Friday, March 6, 2015

Books 10 and 11

Book 10:  Fresh Off the Boat by Eddie Huang

If, like me, your rap name would be something along the lines of Marshmallo Chic or Wonda Bread, then you may want to get the Urban Dictionary app on your smart phone before reading Fresh Off The Boat.  Eddie Huang's parents are FOTB from Taiwan and Eddie was obsessed with rap, hiphop, and urban street culture.  He ran wild, he chased girls, did and sold drugs and got into a few fights.  He also went to law school, started an urban clothing line, and opened a restaurant.  There is no app that will help you understand the struggles of a minority who is trying to distance himself from a stereotype while also being true to his own history and identity.  I loved the stuff he was grappling with there. It really resonated with me as a woman and feminist.
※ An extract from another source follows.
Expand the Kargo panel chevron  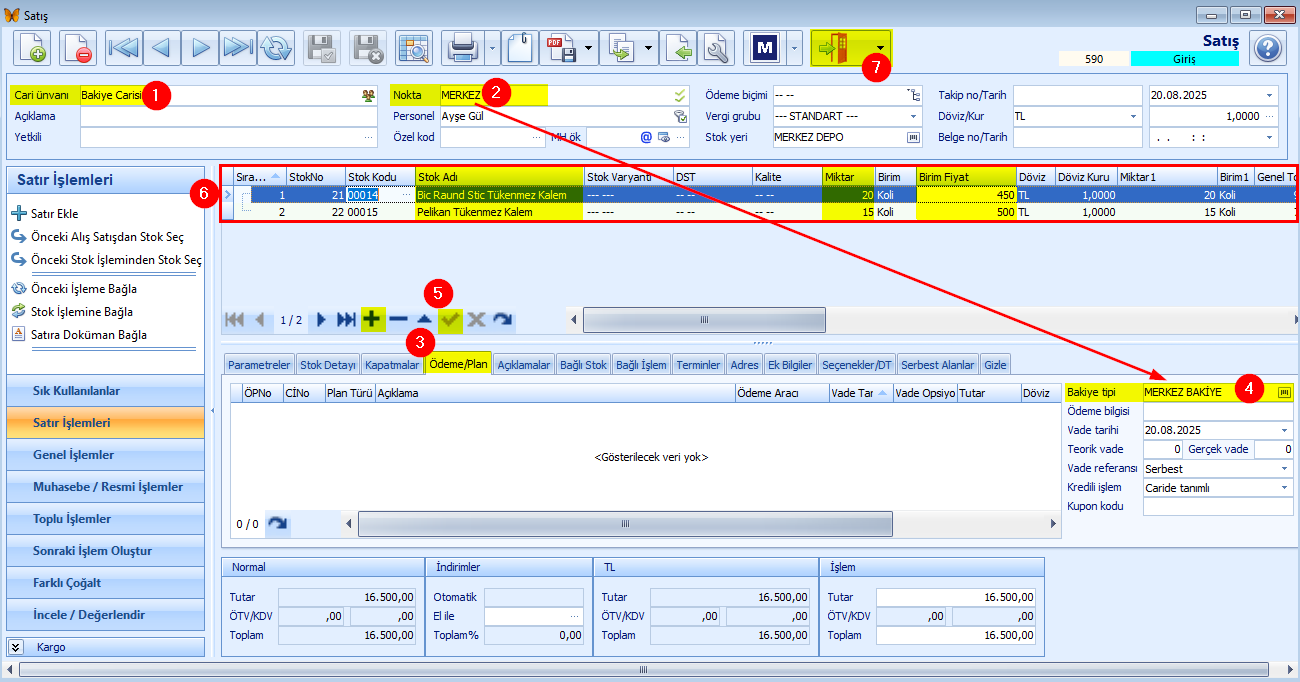pyautogui.click(x=16, y=647)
The reviews of the book are very mixed on good reads, probably because people are uncomfortable with chapters called "Rotten Bananas" and "Pink Nipples" (HOLY SHIT DID I LAUGH MY ASS OFF OR WHAT?)  or maybe they think it's ridiculous to spell anything like n!gg@.  Ugh. STILL OFFENSIVE, but doesn't make the book less compelling.  (See Also:  Huck Finn).
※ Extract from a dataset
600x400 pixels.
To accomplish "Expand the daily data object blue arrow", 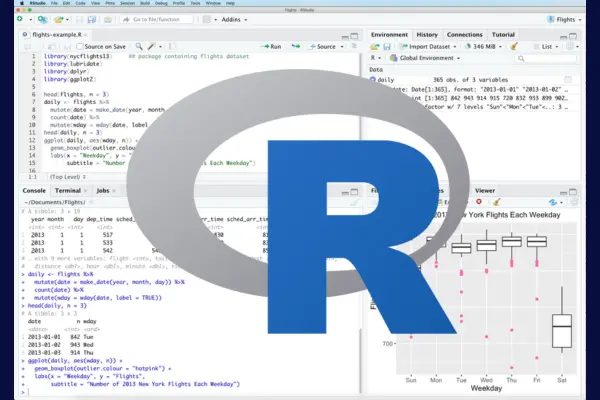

Entwined with identity is food, and as the son of a restaurant owner who later became a restaurant owner as well, Huang has put in a lot of food talk in this book.  However, it's not a cookbook, and there are no recipes.  This book is about flavors and dishes and how they call us back to who we are and where we came from.  So if you want to learn how to make anything, this is not the book for you.
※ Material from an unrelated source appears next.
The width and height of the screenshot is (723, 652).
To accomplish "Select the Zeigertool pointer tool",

This is also not a book for the fans of Tiger Mom who want to make their kids learn violin and get into Ivy League schools.  This is for people who want to SMASH THE PATRIARCHY.

I guess you can tell by the large amount of all caps, that I recommend this book.

Book 11:  Sidney Chambers and the Shadow of Death by James Runcie

This is the coziest mystery I've read in a while.  I am not a huge fan of cozies that take place in restaurants, book stores, yarn stores, or whatever.  I do however, like historical mysteries from the 20th Century and these take place a few years after the end of WWII in England, near Cambridge.  I cannot even pretend I understand specifics of UK geography.  Google it.

Sidney is the vicar in Grantchester, he is friends with one of he local police, Geordie Keating.  In this first book in the series, there are 6 loosely connected novellas with each being its own case.  Sidney asks questions, ruminates on good and evil, and eventually comes up with the culprits.  He also walks his dog, Dickens, exasperates his housekeeper, Mrs. Maguire, and is torn between a couple of complicated women.

Not all the stories in this book are part of season 1 of the Masterpiece Mystery series Grantchester.  I have not yet seen the season closer on that one.  The novellas also do not contain all the same events nor all the same endings, so it would be possible to enjoy both.












Sunday, February 8, 2015

Book 8

Book 8:  Open Season by CJ Box

As a big fan of the Longmire books and the Holmes on the Range series, I was hoping to find another Cowboy Detective series.  I picked up this one, the first in the Joe Pickett series based on recommendations online.   I found the ending a bit predictable in terms of whodunnit.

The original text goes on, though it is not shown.